EXERCISE PROMPT:
Copy out the items word for word, everything from the line containing "You are a computer-use agent." down to the line containing "pyautogui.click(x=913, y=478)", both included. Leave the pictures out.

DATASET ENTRIES:
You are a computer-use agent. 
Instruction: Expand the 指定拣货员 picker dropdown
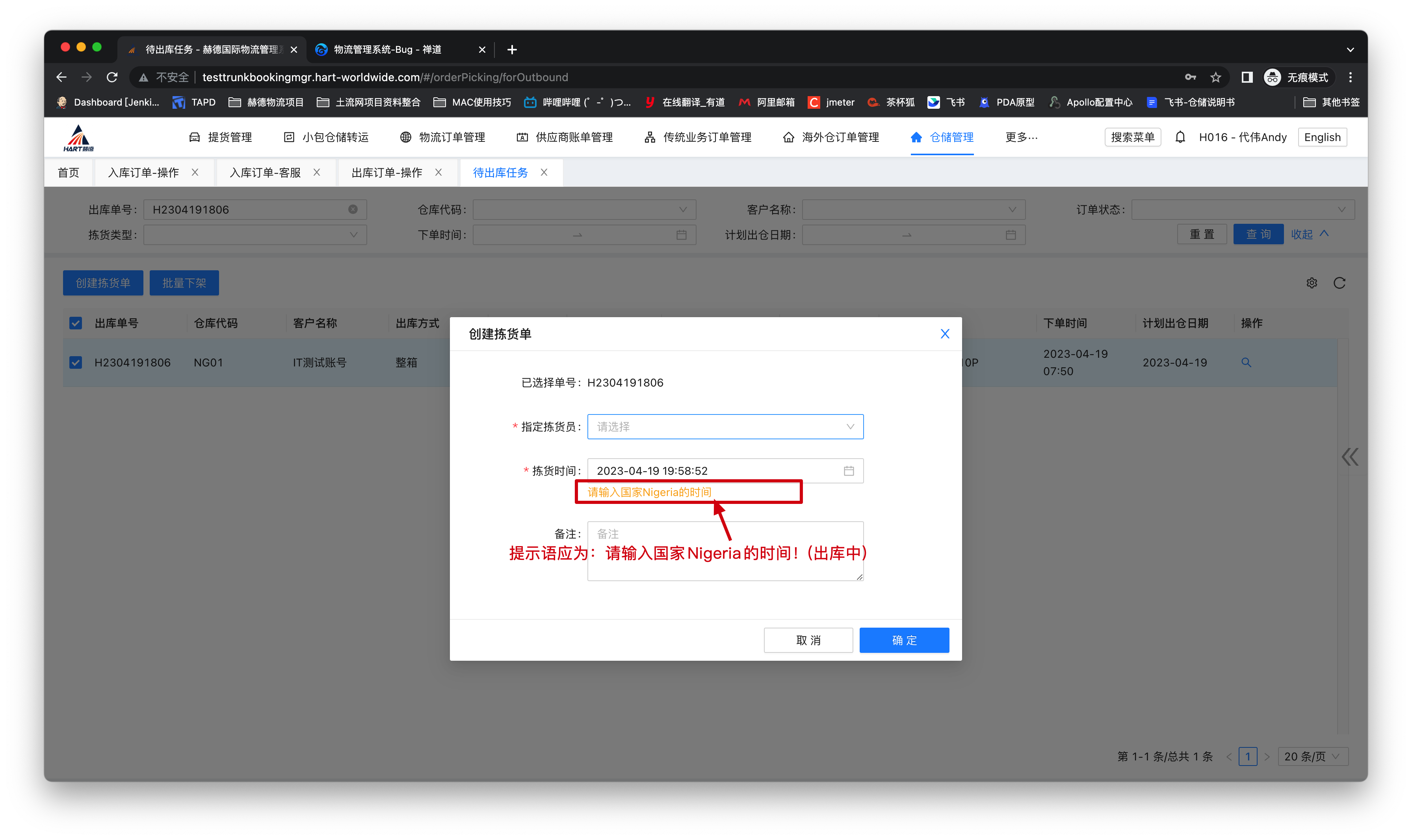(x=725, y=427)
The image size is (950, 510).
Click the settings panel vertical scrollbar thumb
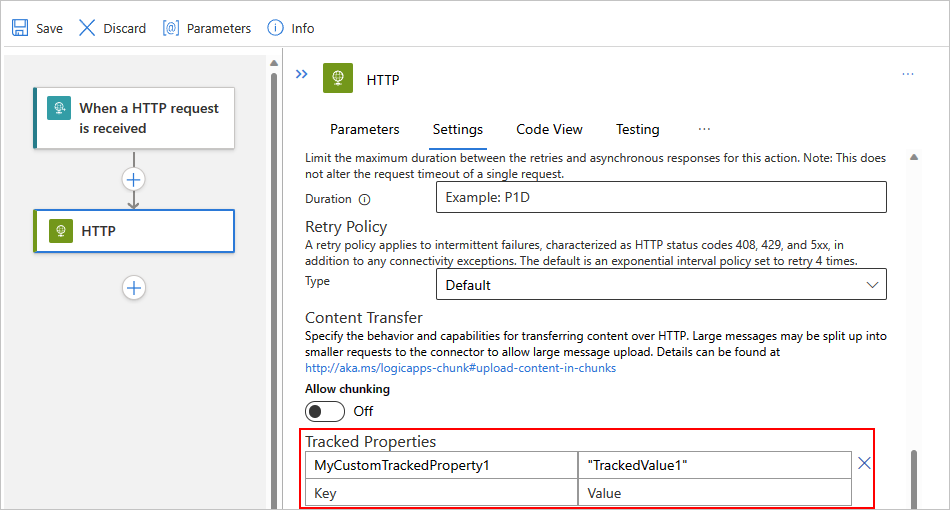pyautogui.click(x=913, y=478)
* * *
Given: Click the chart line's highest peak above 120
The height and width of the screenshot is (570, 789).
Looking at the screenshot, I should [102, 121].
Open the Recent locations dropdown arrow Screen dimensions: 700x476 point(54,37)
---
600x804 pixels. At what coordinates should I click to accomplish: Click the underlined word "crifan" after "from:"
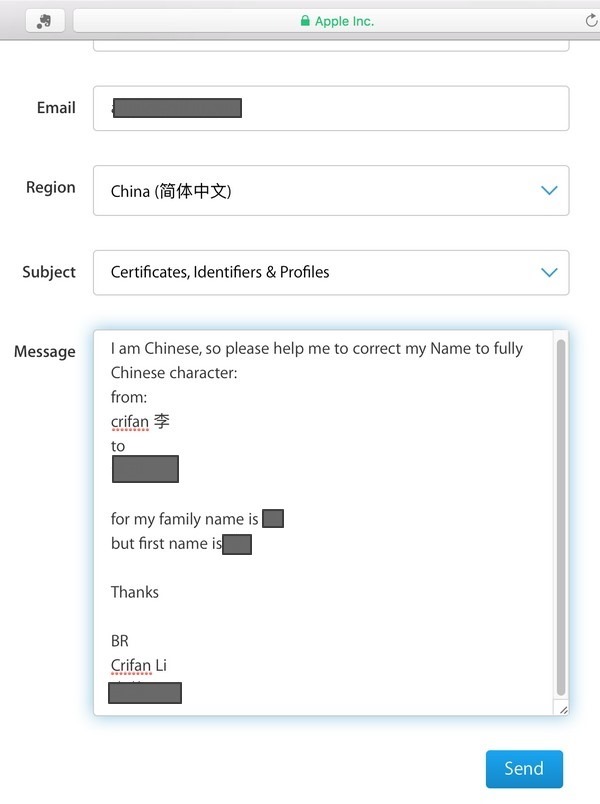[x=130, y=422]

FULL OUTPUT:
You are a computer-use agent. 
Instruction: Expand the 指定拣货员 picker dropdown
(x=725, y=427)
The image size is (950, 510).
Click the settings panel vertical scrollbar thumb
pyautogui.click(x=913, y=478)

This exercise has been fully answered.